La gratuité du don : entre illusion et relation. Le don gratuit existe-t-il ?
« Dis merci à la dame, je veux que tu dises merci ! ». Est-ce ainsi que nous naissons soumis à cette
première exigence éducative pour être « bien élevés » ? Une injonction à reconnaître que ce qui
est donné appelle immanquablement un signe de gratitude. Le merci fonctionne comme l’accusé
de réception d’une obligation. Recevoir un cadeau, un don, c’est devenir l’obligé de quelqu’un.
Première entrave à notre liberté. La notion de dette apparaît immédiatement. Comme si le don
appelait réparation.

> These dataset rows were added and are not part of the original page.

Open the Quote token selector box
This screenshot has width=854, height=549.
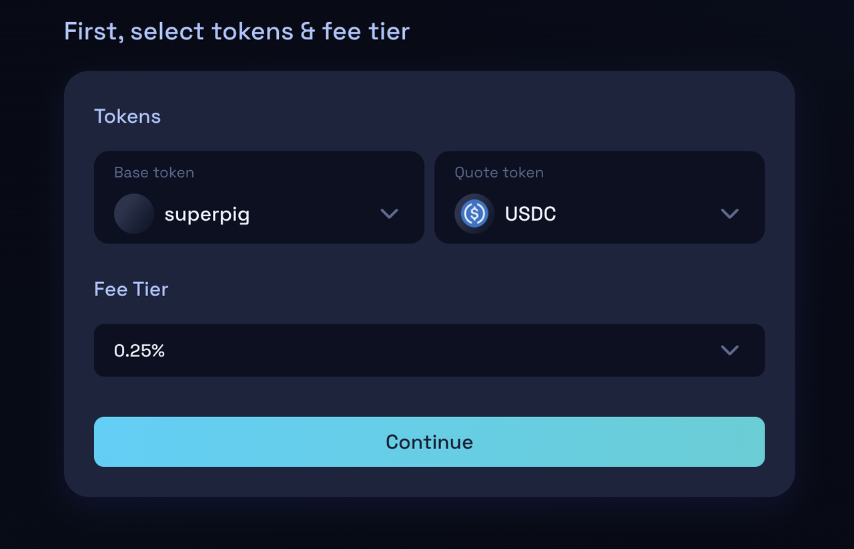pos(599,197)
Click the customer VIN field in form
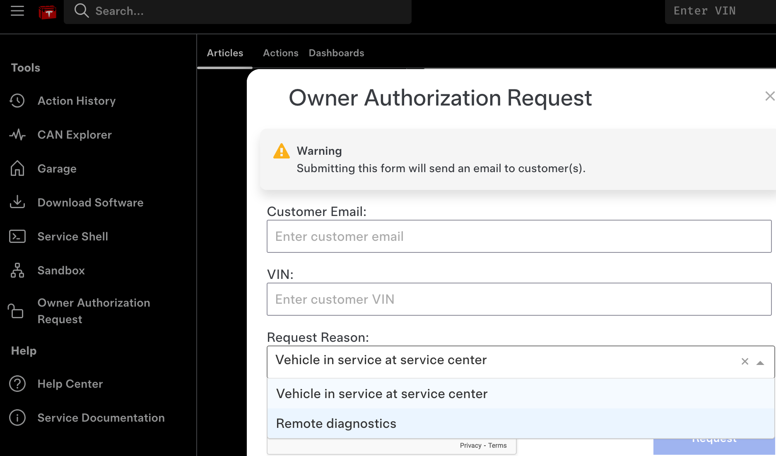Image resolution: width=776 pixels, height=456 pixels. (x=519, y=300)
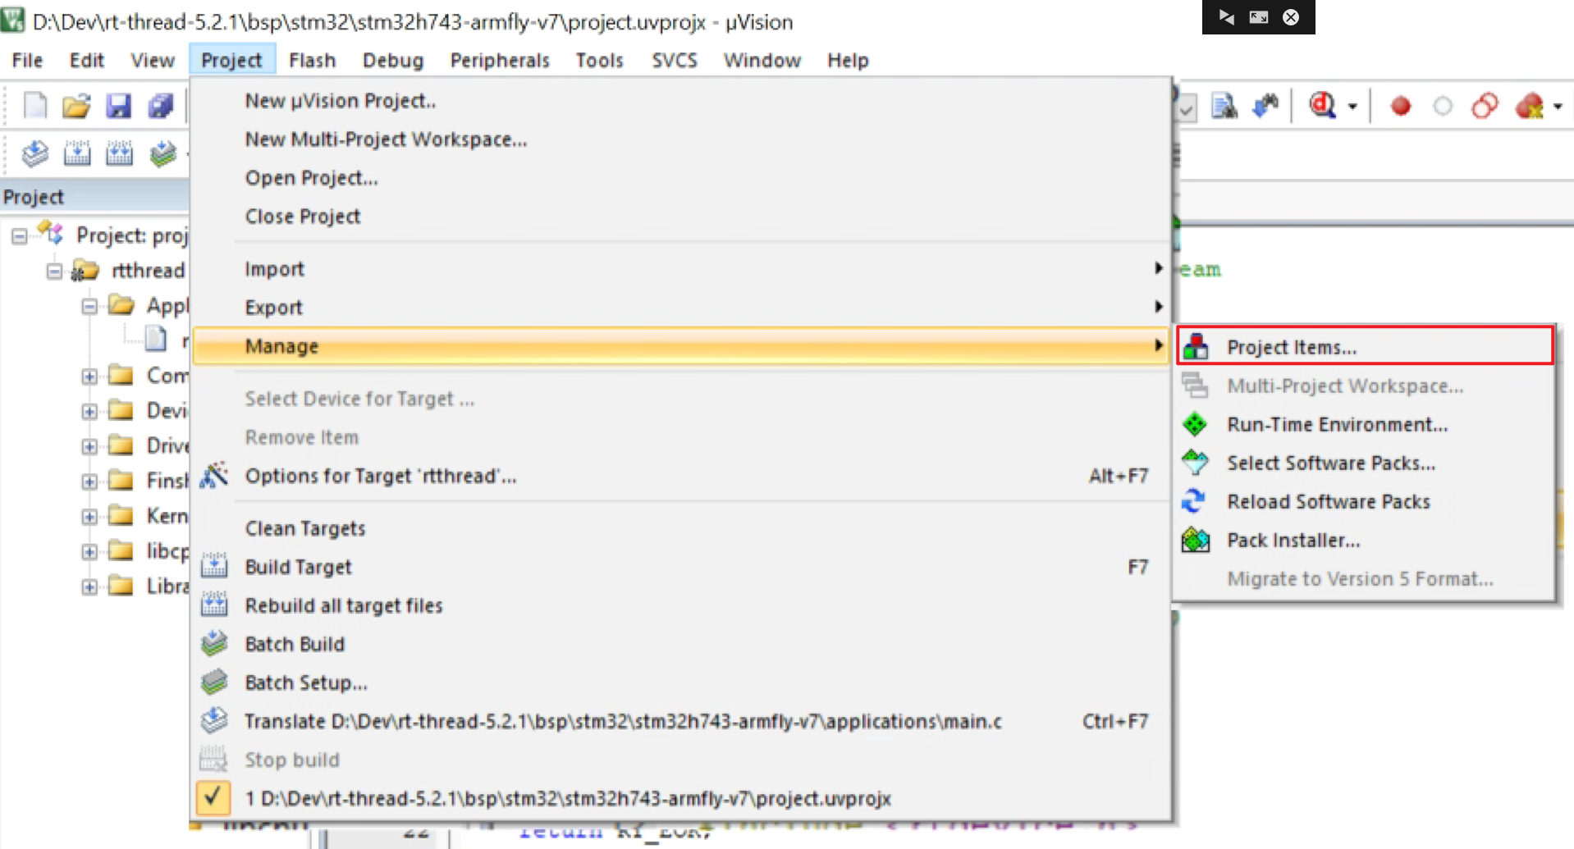Open the Pack Installer
1574x849 pixels.
click(1293, 540)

En référence à Marcel Mauss, le système du don et contre-don constitue une
arme sociale qui oblige le receveur. Le don n’est pas seulement ce qui introduit un déséquilibre,
mais il est l’artisan de celui-ci.
Je pense à Gide dans Les Caves du Vatican où son personnage, en désirant jeter quelqu’un par la
fenêtre, pense commettre un acte « gratuit ». Mais « l’acte gratuit » est un leurre, car il reste
déterminé par un désir, ici prouver sa liberté.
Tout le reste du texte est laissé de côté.